En el estudio de cine se recrea en un contrapicado vertiginoso el suelo geométrico de la habitación de un castillo en que no se sabe si es de noche o día; de la niebla del vacío va surgiendo la figura, el decorado de la ruina de una cabaña con la fantasmagoría de Friedrich; una ruina que luego resultará improbablemente habitada; perdida en el páramo de lo elemental, aunque bien señalizada y accesible.






Muchos espectadores conocen los textos, no es un secreto el desenlace. Por eso, la clave de la película no está en la acción dramática que acaba inexorablemente en tragedia sino en la imagen, en los caprichos de la imaginación exacta. Y aquí no solo entra en juego lo visual sino lo sonoro, esos golpes sordos que interrumpen pensamientos, soliloquios en forma de diálogo y momentos de la vida en corte. Todo ello crea un contraste sumamente interesante que mantiene en vilo al espectador interesado, no tanto en lo que va a pasar, ya conocido, sino en lo que todavía no ha pasado, por no percibido aún. La tortura, pasión, inseguridad de los personajes, en sus parlamentos contrasta con la frialdad de los muros que no albergan la tragedia, sino que transcurre en ellos, pasa en ellos, pasa de ellos. Los personajes recitan, los espacios hablan, a su manera. Los umbrales suben hasta el infinito oscuro de lo sublime abandonando a los seres humanos. A estos, como en el más puro nihilismo, solo les cobija su propia inseguridad.



La película construye una arquitectura audiovisual de la fatalidad. Y su categoría estética es la de fuerza (la fuerza del destino) separada de la moralidad. Donde impera la fatalidad anda siempre cerca la brutalidad a través de la que se ejerce. Lo existencial cede aquí el paso a lo mitológico.
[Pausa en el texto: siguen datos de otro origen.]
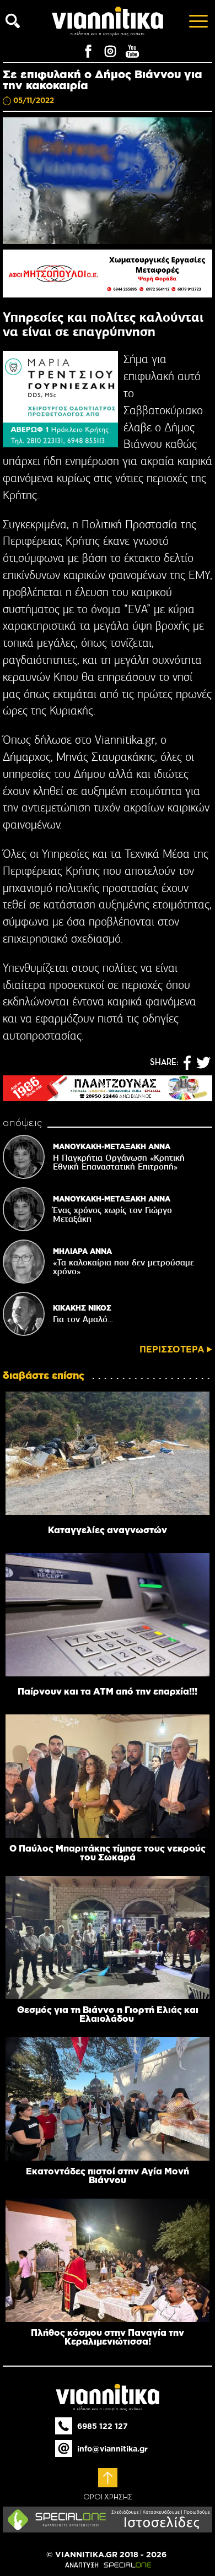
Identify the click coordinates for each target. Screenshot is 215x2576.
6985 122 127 (102, 2426)
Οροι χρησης (107, 2497)
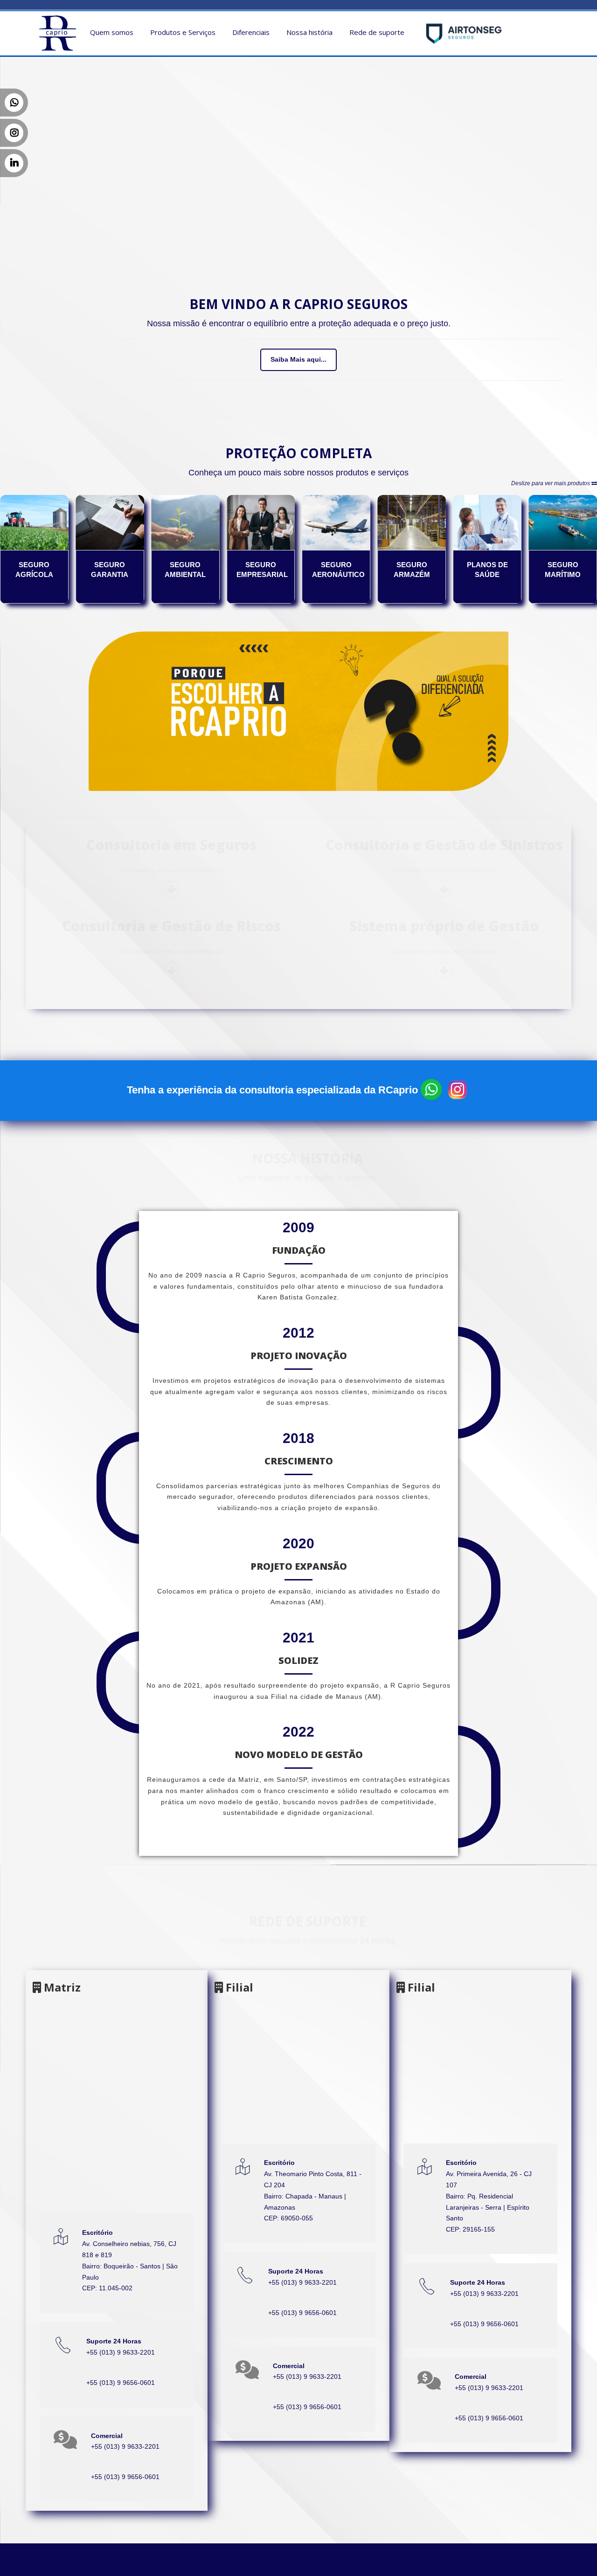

En esta adaptación los protagonistas son monstruos tardíos manipulados, empujados por pasiones sobrehumanas de las que no pueden estar a la altura. El acierto del director, técnicos y actores ha sido el saber metamorfosear esos afectos especiales en unos efectos especiales memorables. 

                       Thomas Cole. El diablo arrojando al monje desde el precipicio.